*Dataset entries*.
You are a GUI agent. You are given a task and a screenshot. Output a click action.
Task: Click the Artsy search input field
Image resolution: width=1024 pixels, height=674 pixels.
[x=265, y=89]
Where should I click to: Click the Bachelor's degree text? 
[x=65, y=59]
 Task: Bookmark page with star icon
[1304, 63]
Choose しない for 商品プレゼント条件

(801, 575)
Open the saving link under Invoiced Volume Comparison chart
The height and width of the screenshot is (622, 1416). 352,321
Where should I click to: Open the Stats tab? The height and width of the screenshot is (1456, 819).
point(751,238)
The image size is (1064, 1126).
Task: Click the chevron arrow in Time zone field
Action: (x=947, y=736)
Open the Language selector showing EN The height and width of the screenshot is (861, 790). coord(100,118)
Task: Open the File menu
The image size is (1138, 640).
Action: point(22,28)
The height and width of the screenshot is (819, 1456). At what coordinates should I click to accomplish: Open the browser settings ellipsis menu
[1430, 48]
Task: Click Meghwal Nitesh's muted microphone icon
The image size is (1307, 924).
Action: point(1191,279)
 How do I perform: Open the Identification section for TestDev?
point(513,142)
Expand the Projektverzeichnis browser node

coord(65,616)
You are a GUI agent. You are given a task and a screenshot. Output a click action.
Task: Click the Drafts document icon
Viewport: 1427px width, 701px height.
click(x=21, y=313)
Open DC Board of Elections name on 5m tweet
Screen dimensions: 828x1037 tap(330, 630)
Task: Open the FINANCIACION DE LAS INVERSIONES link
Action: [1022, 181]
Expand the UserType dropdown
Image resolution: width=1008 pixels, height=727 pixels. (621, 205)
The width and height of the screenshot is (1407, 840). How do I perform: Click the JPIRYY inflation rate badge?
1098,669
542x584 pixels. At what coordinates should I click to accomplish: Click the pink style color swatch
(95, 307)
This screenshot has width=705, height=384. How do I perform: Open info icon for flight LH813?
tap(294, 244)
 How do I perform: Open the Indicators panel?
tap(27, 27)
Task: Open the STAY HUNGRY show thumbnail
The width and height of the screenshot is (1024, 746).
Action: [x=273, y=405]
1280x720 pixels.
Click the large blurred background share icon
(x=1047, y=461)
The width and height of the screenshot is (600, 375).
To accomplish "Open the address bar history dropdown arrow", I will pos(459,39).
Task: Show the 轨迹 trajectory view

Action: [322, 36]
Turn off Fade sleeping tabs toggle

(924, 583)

*What to do*. Recast every line of the listing above as an item in a numbered list, leaving out the blank lines.

*Task output*.
1. You are a GUI agent. You are given a task and a screenshot. Output a click action.
2. Task: Click the Artsy search input field
3. Image resolution: width=1024 pixels, height=674 pixels.
4. [x=265, y=89]
5. Where should I click to: Click the Bachelor's degree text? 
6. [x=65, y=59]
7.  Task: Bookmark page with star icon
8. [1304, 63]
9. Choose しない for 商品プレゼント条件
10. (801, 575)
11. Open the saving link under Invoiced Volume Comparison chart
12. The height and width of the screenshot is (622, 1416). 352,321
13. Where should I click to: Open the Stats tab? The height and width of the screenshot is (1456, 819).
14. point(751,238)
15. The image size is (1064, 1126).
16. Task: Click the chevron arrow in Time zone field
17. Action: (x=947, y=736)
18. Open the Language selector showing EN The height and width of the screenshot is (861, 790). coord(100,118)
19. Task: Open the File menu
20. The image size is (1138, 640).
21. Action: point(22,28)
22. The height and width of the screenshot is (819, 1456). At what coordinates should I click to accomplish: Open the browser settings ellipsis menu
23. [1430, 48]
24. Task: Click Meghwal Nitesh's muted microphone icon
25. The image size is (1307, 924).
26. Action: point(1191,279)
27.  How do I perform: Open the Identification section for TestDev?
28. point(513,142)
29. Expand the Projektverzeichnis browser node
30. coord(65,616)
31. You are a GUI agent. You are given a task and a screenshot. Output a click action.
32. Task: Click the Drafts document icon
33. Viewport: 1427px width, 701px height.
34. click(x=21, y=313)
35. Open DC Board of Elections name on 5m tweet
36. Screen dimensions: 828x1037 tap(330, 630)
37. Task: Open the FINANCIACION DE LAS INVERSIONES link
38. Action: [1022, 181]
39. Expand the UserType dropdown
40. Image resolution: width=1008 pixels, height=727 pixels. (621, 205)
41. The width and height of the screenshot is (1407, 840). How do I perform: Click the JPIRYY inflation rate badge?
42. 1098,669
43. 542x584 pixels. At what coordinates should I click to accomplish: Click the pink style color swatch
44. (95, 307)
45. This screenshot has width=705, height=384. How do I perform: Open info icon for flight LH813?
46. tap(294, 244)
47.  How do I perform: Open the Indicators panel?
48. tap(27, 27)
49. Task: Open the STAY HUNGRY show thumbnail
50. The width and height of the screenshot is (1024, 746).
51. Action: [x=273, y=405]
52. 1280x720 pixels.
53. Click the large blurred background share icon
54. (x=1047, y=461)
55. The width and height of the screenshot is (600, 375).
56. To accomplish "Open the address bar history dropdown arrow", I will pos(459,39).
57. Task: Show the 轨迹 trajectory view
58. Action: [322, 36]
59. Turn off Fade sleeping tabs toggle
60. (924, 583)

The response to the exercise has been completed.